Use Cases
Why use a SQL INSERT masking tool?
Use this tool when SQL INSERT statements or database samples need to be shared without
exposing raw personal information, passwords, tokens, or customer identifiers first.
- Mask sensitive values in SQL INSERT statements before sharing
- Redact passwords, emails, phone numbers, card data, and tokens
- Keep masking local to the browser instead of sending SQL to a backend
- Useful for debugging, support tickets, code review, and vendor communication
Masking Logic
How to mask sensitive values in SQL
Mask Payload looks at column names in SQL INSERT statements and masks values for common
sensitive fields such as email, phone, password, token, clientSecret, and cardNumber.
- Column-aware masking for INSERT statements
- Quoted values and plain text patterns can both be masked
- Readable output with copy/download options for clean handoff
Privacy Detail
Does this SQL masking tool upload data?
This tool runs as a static browser page. It processes SQL in client-side JavaScript in
the current tab. No form submission, fetch request, XMLHttpRequest, or masking API call
is used during the masking flow.
- No form submission is used for the masking flow.
- No
fetch, XMLHttpRequest, or API call runs during masking.

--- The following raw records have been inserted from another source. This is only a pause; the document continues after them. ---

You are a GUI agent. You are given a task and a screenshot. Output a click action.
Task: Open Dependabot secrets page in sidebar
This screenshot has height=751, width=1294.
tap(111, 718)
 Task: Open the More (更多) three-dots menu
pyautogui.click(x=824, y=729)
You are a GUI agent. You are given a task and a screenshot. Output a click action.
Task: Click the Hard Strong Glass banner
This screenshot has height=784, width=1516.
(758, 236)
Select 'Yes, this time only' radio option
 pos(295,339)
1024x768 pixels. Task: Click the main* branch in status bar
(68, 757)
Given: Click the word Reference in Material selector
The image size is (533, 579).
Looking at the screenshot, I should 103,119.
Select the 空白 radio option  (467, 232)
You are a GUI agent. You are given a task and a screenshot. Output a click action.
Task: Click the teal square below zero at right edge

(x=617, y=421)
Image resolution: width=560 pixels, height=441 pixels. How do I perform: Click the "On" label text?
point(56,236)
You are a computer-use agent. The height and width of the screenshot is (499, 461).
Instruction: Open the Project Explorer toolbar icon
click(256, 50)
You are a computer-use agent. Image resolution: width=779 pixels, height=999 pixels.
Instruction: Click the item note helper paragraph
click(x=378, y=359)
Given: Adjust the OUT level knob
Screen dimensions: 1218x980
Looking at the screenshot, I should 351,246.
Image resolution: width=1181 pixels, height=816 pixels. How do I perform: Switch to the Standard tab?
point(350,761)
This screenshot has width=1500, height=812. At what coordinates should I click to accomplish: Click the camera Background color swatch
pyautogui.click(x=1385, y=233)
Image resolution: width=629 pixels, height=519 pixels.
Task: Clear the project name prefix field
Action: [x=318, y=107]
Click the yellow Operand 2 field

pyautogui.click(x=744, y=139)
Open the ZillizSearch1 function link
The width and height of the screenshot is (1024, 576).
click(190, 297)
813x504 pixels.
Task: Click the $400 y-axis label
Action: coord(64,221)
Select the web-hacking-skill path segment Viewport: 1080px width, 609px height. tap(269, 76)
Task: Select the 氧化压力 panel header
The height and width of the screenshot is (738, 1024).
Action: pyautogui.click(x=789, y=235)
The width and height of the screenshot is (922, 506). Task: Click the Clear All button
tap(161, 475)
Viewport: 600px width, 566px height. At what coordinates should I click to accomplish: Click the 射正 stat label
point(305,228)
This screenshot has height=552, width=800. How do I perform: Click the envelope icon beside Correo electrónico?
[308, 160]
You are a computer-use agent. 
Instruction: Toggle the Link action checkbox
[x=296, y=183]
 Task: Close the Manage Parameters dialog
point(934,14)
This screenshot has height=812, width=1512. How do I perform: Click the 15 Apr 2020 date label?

- The page uses local JavaScript parsing and regular expressions in the current tab.
- The SQL is only written back to the output field unless you copy or download it yourself.
- The masking flow does not store the payload in browser local storage.
FAQ
Who should use a SQL sample sanitizer?
Does this tool upload SQL anywhere?
No. The masking runs entirely in the browser on the current page.
Can I add custom masking fields?
Yes. Add custom field names such as customerId, eventId, or internalNote and mask again.
Who is this tool for?
Mask Payload is for engineers, analysts, support teams, and anyone who needs to share SQL examples more safely.
Why SQL sample masking matters before sharing inserts
Developers and analysts often paste SQL INSERT statements into tickets, Slack threads,
debugging docs, or AI prompts. Those statements can contain customer rows, emails, phone
numbers, passwords, card data, and internal notes.
A browser-based SQL masker helps remove sensitive values while preserving the query shape,
making examples easier to review without exposing unnecessary production-like data.